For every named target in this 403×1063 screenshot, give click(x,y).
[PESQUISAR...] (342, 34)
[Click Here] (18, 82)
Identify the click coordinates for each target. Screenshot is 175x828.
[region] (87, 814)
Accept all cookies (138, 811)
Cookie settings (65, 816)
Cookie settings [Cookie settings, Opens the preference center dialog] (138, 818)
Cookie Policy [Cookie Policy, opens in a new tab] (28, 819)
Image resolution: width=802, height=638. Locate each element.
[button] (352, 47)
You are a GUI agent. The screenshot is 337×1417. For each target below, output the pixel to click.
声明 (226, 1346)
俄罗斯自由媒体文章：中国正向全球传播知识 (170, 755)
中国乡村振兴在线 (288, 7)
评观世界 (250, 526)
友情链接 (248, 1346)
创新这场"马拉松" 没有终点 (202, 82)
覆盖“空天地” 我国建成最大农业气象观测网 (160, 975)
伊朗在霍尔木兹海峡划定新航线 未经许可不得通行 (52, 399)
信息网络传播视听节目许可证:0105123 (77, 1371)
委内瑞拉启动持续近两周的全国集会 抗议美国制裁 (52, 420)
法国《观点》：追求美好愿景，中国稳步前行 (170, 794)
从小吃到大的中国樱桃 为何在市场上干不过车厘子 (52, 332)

==

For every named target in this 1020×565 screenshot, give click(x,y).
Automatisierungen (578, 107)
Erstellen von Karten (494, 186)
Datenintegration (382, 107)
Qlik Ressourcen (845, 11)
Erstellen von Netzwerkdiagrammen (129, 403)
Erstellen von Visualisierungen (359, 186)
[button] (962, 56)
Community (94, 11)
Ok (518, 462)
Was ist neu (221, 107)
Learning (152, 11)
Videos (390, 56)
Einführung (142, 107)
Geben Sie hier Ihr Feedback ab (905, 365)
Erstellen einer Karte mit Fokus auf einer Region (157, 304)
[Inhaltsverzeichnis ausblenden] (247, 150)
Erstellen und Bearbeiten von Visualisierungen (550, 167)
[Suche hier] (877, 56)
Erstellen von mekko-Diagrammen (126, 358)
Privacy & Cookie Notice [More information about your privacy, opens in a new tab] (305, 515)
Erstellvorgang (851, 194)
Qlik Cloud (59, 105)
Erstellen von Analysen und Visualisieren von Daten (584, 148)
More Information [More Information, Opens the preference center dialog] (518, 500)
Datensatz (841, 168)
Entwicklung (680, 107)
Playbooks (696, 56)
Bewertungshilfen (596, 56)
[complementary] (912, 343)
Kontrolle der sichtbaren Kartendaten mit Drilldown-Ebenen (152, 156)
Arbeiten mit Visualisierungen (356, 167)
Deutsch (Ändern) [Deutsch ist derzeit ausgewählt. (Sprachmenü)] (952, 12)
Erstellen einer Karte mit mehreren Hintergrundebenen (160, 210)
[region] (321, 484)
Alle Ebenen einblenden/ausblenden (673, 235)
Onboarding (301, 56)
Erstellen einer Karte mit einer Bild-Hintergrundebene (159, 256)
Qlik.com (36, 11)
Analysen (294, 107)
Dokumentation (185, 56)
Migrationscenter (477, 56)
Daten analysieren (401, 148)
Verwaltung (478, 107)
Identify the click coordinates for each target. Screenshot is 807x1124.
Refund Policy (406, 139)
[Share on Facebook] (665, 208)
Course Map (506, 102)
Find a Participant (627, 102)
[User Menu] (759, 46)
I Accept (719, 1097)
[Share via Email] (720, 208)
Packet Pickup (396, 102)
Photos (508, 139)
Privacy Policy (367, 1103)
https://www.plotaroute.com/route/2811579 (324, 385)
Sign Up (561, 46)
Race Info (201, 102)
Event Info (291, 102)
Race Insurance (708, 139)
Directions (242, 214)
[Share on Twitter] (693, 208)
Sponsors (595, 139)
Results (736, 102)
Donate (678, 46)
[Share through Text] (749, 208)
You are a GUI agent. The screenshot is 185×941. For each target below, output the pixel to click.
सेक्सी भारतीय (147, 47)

...

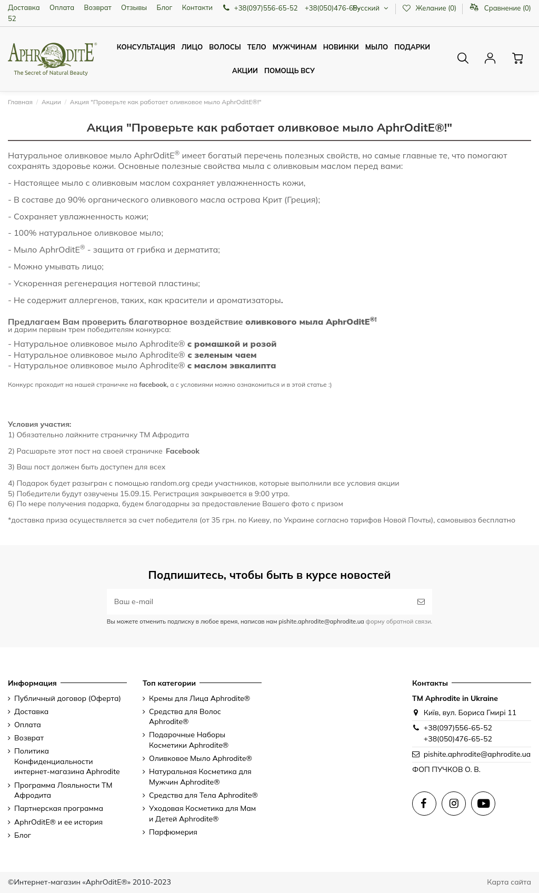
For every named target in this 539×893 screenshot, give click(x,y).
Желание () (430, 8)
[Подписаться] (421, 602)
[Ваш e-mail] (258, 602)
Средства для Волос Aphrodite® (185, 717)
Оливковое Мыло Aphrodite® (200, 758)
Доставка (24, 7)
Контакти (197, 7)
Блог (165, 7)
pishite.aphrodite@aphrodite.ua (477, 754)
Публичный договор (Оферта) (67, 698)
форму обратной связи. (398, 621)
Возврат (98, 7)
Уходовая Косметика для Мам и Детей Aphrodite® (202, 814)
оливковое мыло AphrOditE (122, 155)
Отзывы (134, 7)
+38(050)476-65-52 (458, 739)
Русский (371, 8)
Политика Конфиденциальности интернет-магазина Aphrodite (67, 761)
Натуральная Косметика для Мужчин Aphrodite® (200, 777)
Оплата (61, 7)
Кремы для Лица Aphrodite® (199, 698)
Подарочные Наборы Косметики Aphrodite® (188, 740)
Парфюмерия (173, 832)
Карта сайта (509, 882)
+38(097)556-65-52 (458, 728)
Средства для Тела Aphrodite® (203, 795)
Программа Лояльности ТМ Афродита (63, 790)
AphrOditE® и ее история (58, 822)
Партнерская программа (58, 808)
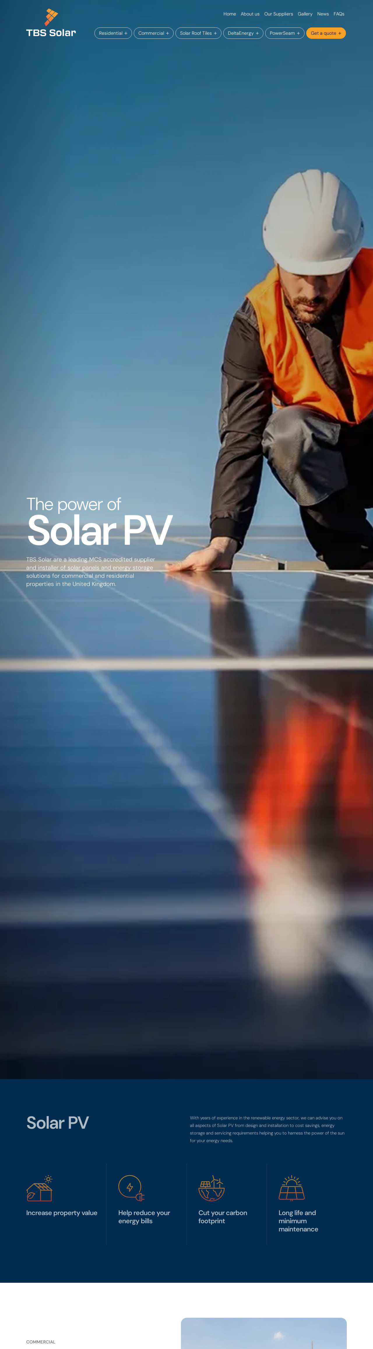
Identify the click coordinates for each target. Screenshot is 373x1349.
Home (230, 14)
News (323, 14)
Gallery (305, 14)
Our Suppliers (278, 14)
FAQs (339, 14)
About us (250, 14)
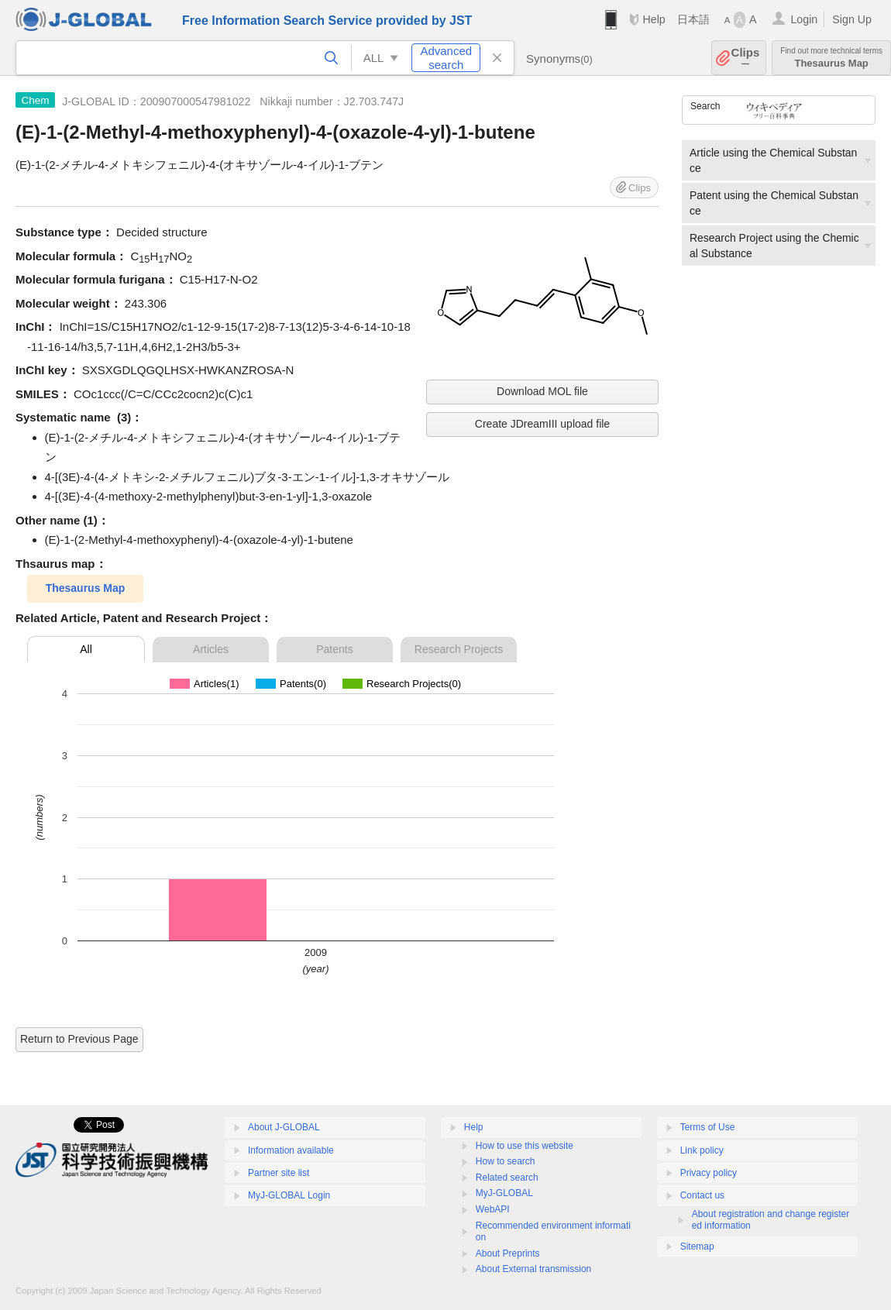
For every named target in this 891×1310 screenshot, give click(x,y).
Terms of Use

GOAL OF THE EXERCISE:
List every line in the records that contains the string "Visualisierungen", copying each one as it appears. Match case exactly.

SOLVED PROBLEM:
Erstellen von Visualisierungen (359, 186)
Erstellen und Bearbeiten von Visualisierungen (550, 167)
Arbeiten mit Visualisierungen (356, 167)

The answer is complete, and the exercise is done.